Wednesday, December 30, 2015

The True Secret and Grand Recipe for Felicity

There are many personal letters that could be referenced in regard to Jefferson’s sentiments on the subjects of virtue and morality. A compilation of quotes from such letters found online at “Thomas Jefferson on Politics and Government” under the heading “Moral Principles” totals over seventy-five (75) separate references.[1] However, let us focus on one letter in particular.  Thomas Jefferson wrote this letter to his daughter to Martha ("Patsy") Jefferson on May 21, 1787 from France:

"I write to you, my dear Patsy, from the Canal of Languedoc [pictured above] on which I am at present sailing, as I have been for a week past, cloudless skies above, limpid waters below, and find on each hand a row of nightingales in full chorus. …I expect to be at Paris about the middle of next month. By that time we may begin to expect our dear Polly. It will be a circumstance of inexpressible comfort to me to have you both with me once more. The object most interesting to me for the residue of my life, will be to see you both developing daily those principles of virtue and goodness which will make you valuable to others and happy in yourselves, and acquiring those talents and that degree of science which will guard you at all times against ennui, the most dangerous poison of life. A mind always employed is always happy. This is the true secret, the grand recipe for felicity." [2]

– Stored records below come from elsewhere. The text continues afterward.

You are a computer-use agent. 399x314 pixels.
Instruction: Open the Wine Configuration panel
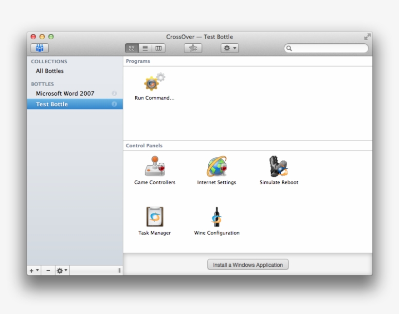click(217, 217)
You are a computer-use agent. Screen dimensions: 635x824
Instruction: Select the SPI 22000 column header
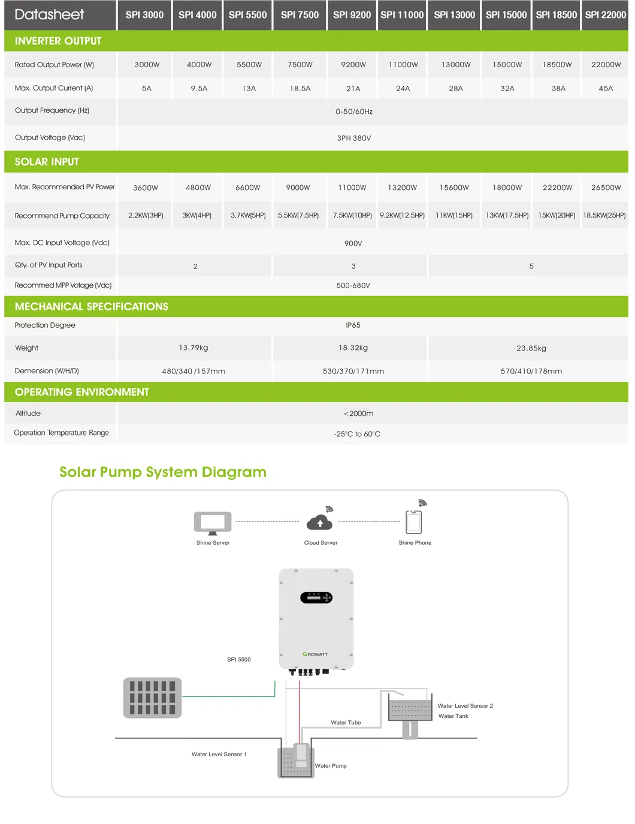tap(606, 15)
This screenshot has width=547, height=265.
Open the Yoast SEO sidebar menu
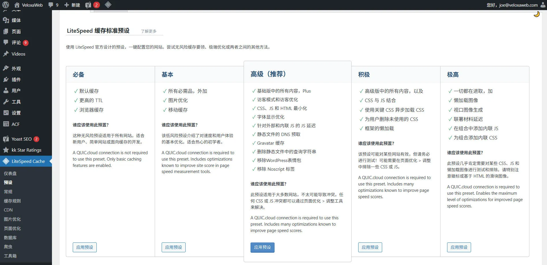tap(22, 139)
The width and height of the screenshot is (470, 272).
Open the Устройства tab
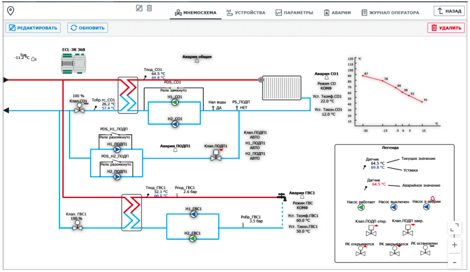coord(245,12)
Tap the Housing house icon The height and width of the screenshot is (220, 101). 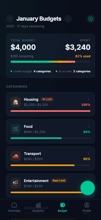point(16,102)
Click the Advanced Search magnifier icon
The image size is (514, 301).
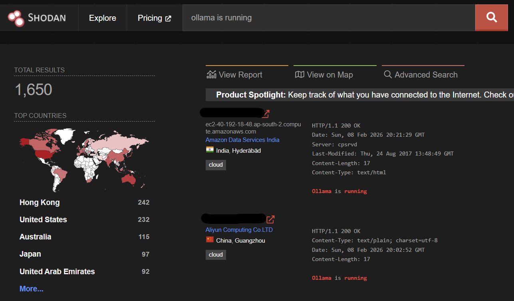point(387,75)
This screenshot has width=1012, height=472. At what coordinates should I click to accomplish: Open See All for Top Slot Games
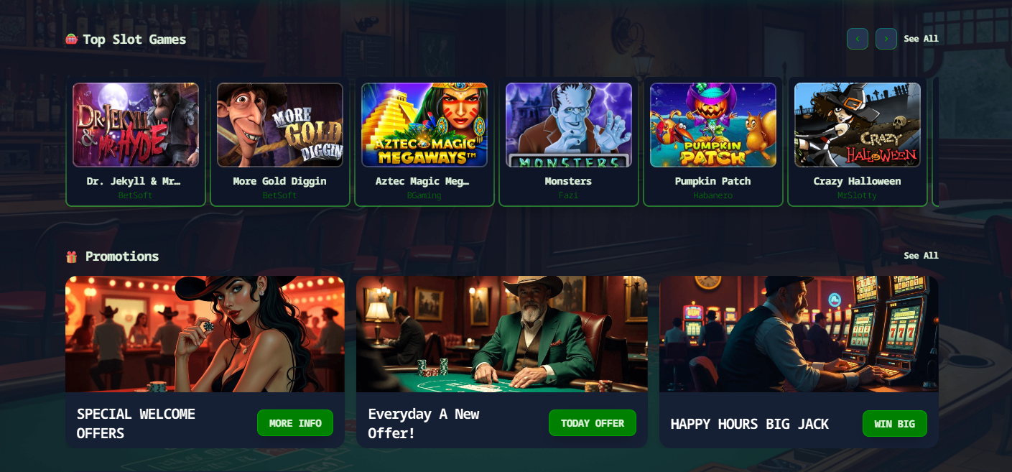tap(921, 39)
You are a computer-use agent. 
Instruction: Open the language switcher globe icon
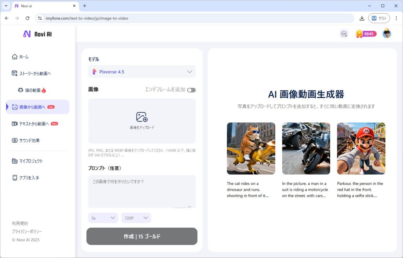point(344,34)
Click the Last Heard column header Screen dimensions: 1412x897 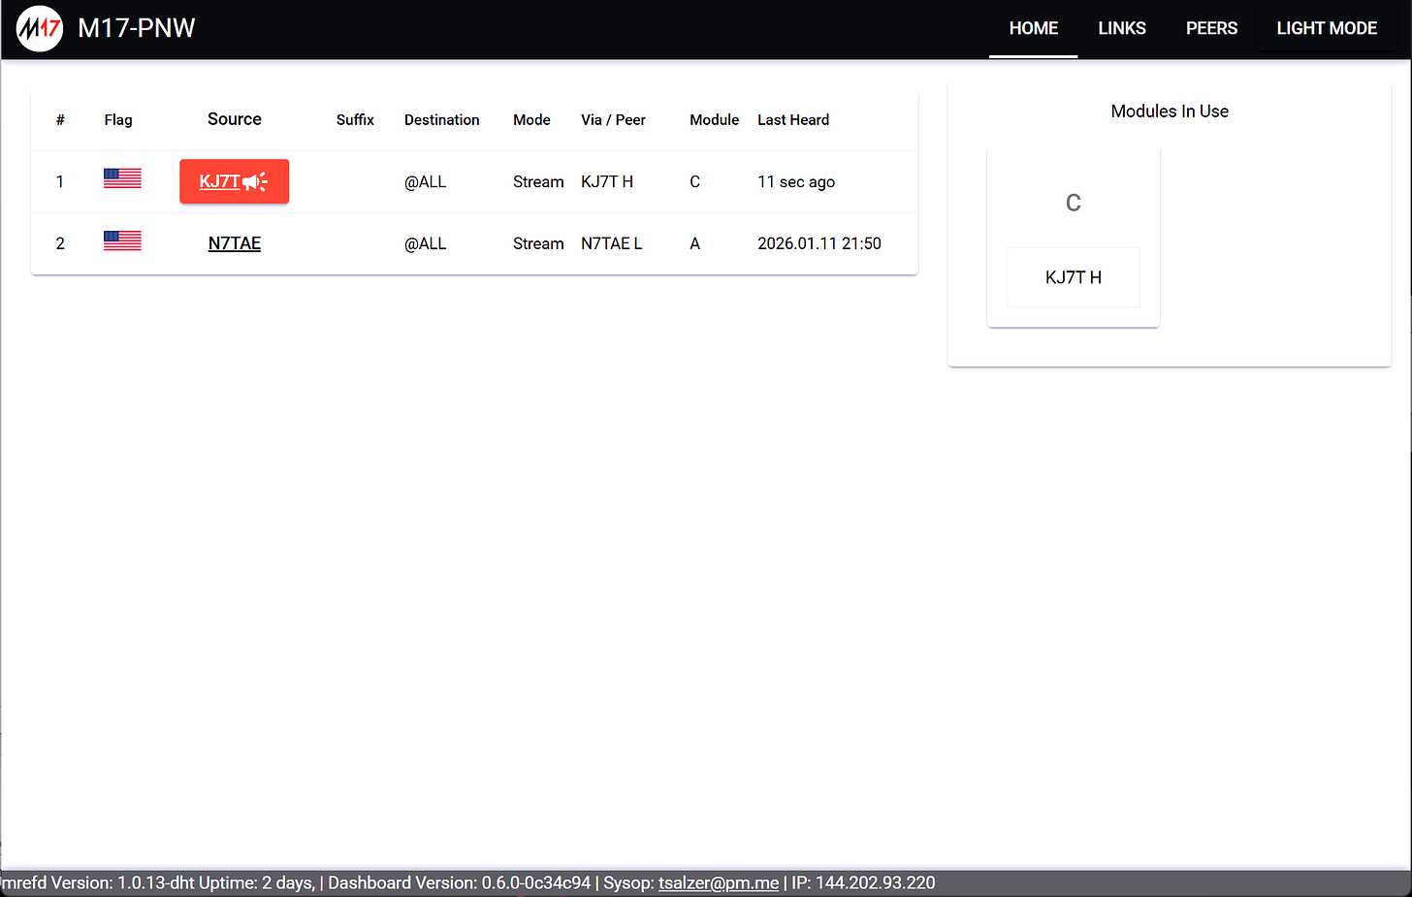(x=793, y=119)
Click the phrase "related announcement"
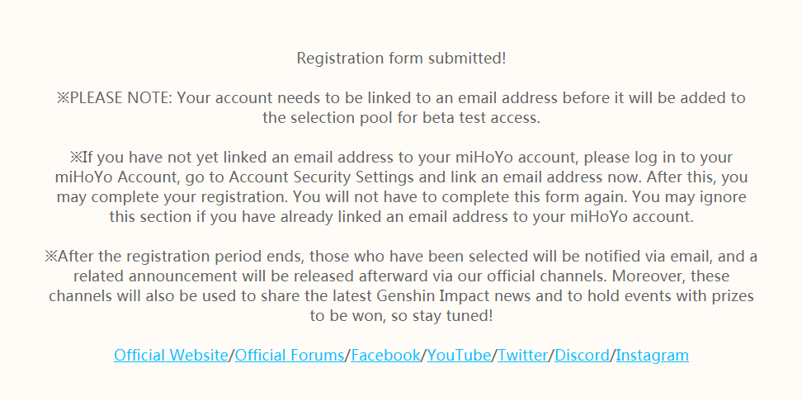This screenshot has height=401, width=802. pyautogui.click(x=155, y=276)
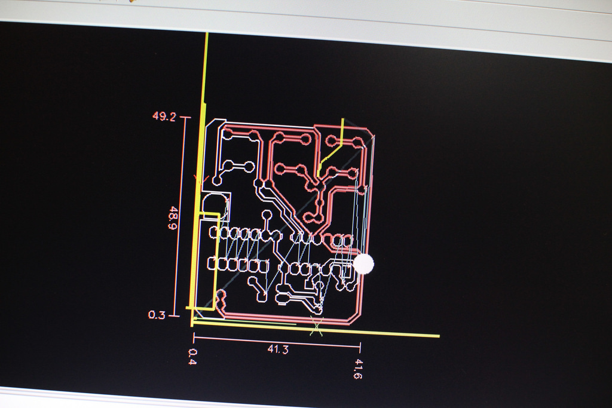The width and height of the screenshot is (612, 408).
Task: Click the red arrow marker on left yellow line
Action: pos(202,180)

Thomas Jefferson affectionately conveys to Patsy that the “grand recipe for felicity” or happiness, and the object most dear to him for the rest of his life, will be to witness her keeping her mind cheerfully employed and developing daily “principles of virtue and goodness.” As Elizabeth Langhorne has so eloquently observed in her biography “Monticello: A Family Story,” that while his daughter Mary (or “Polly”) passed away at age 25, Jefferson remained most devoted to Patsy throughout his life (and she to him).  Langhorne writes that foremost to Jefferson’s “comforts of a beloved family … of course, was the presence of Martha, who was her father’s housekeeper, his hostess, and his intimate companion.”[3]  

After all has been said, this was Jefferson’s dream for his family at Monticello, to establish and maintain a home, just as Palladio had envisioned: “The ancient sages commonly used to retire to such places, where being oftentimes visited by their virtuous friends and relations, having houses, gardens, fountains …and above all their virtue, they could easily attain to as much happiness as can be attained here below.”[4] Thomas Jefferson’s lifelong pursuit may be defined by his statement that, “Happiness is the aim of life. Virtue is the foundation of happiness.”[5] 

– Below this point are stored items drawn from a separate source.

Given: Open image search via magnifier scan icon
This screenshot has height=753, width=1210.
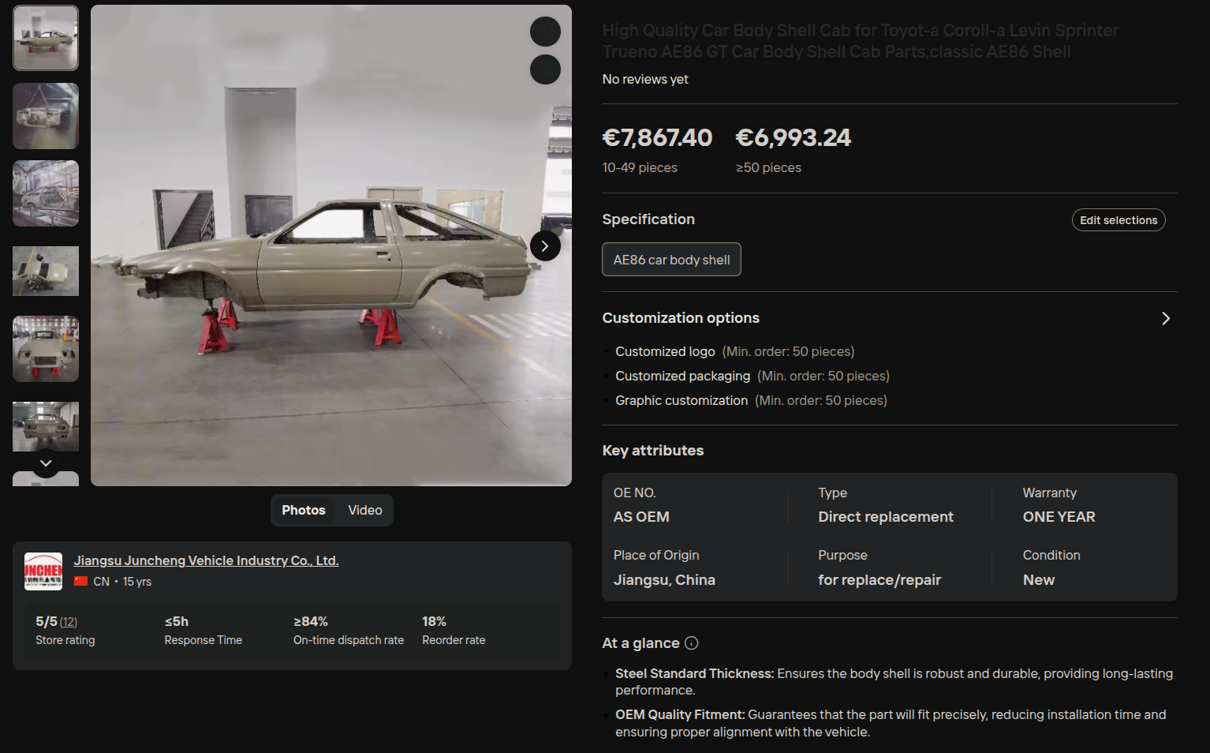Looking at the screenshot, I should [x=545, y=69].
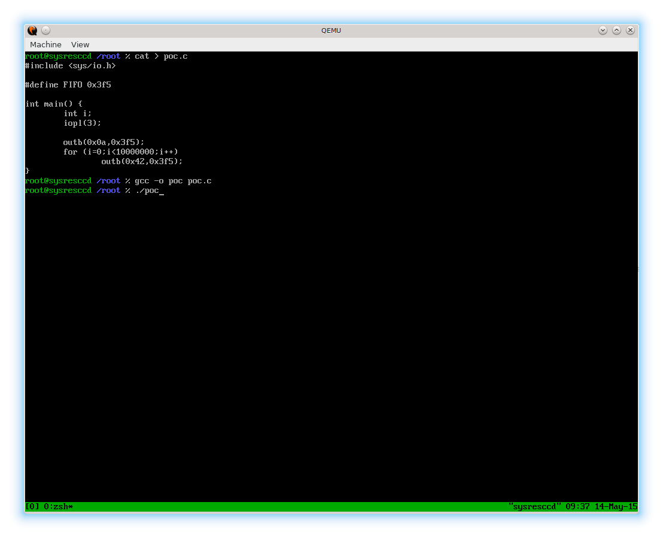Image resolution: width=663 pixels, height=538 pixels.
Task: Maximize the QEMU window
Action: click(x=616, y=31)
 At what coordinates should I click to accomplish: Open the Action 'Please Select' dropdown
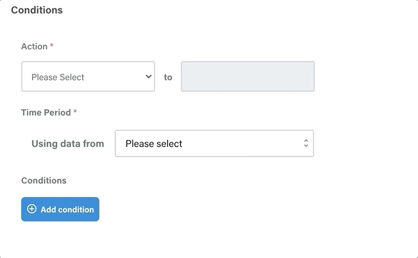click(88, 76)
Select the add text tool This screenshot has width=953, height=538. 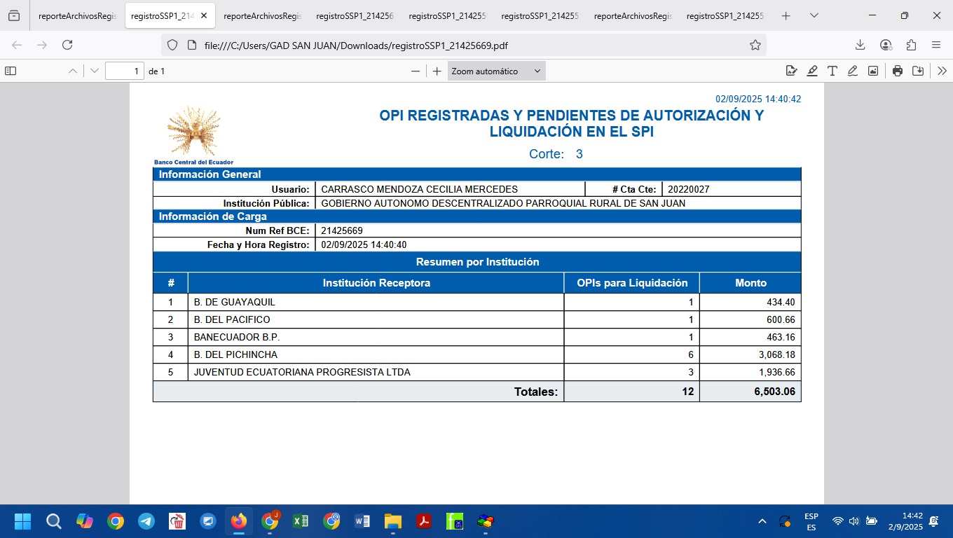832,71
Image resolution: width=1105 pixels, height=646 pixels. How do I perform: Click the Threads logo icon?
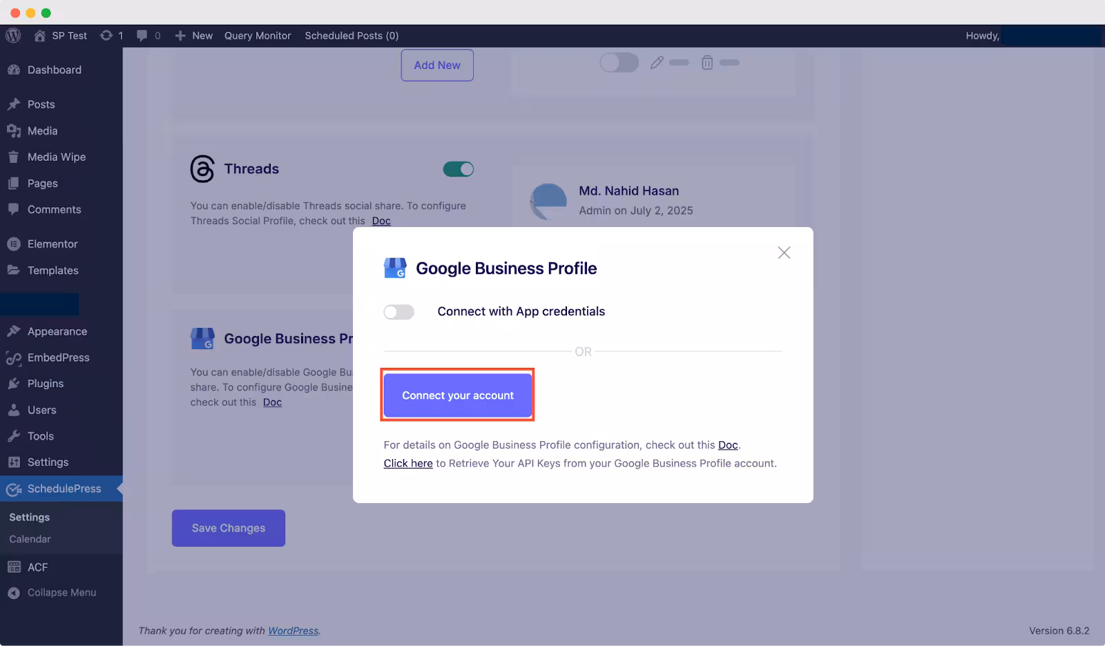(202, 169)
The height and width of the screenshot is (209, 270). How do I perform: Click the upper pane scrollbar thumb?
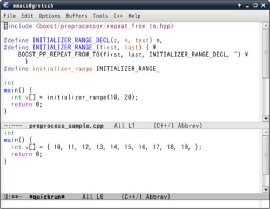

[1] http://famguardian.org/Subjects/Politics/ThomasJefferson/jeff0200.htm
[2] Jefferson, Writings (The Library of America, New York, 2001), pp. 896-97 [emphasis added].
[3] Elizabeth Langhorne, Monticello: A Family Story (Algonquin Books of Chapel Hill, 1987), p. 163. Martha Jefferson Randolph served as "first lady" with her father from 1802-3 and 1805-6 in the U.S. President's House, later known as the White House. After Jefferson's retirement, Martha and her children spent their time primarily at Monticello, even while her husband, Thomas Mann Randolph, was serving as Virginia's governor (see Monticello Online). 
[4] Langhorne, p. 4 [emphasis added].  Jefferson owned “The Architecture of A. Palladio; in Four Books.” (2 vols. London, 1742), and they were the primary source of inspiration for his design of Monticello and the University of Virginia.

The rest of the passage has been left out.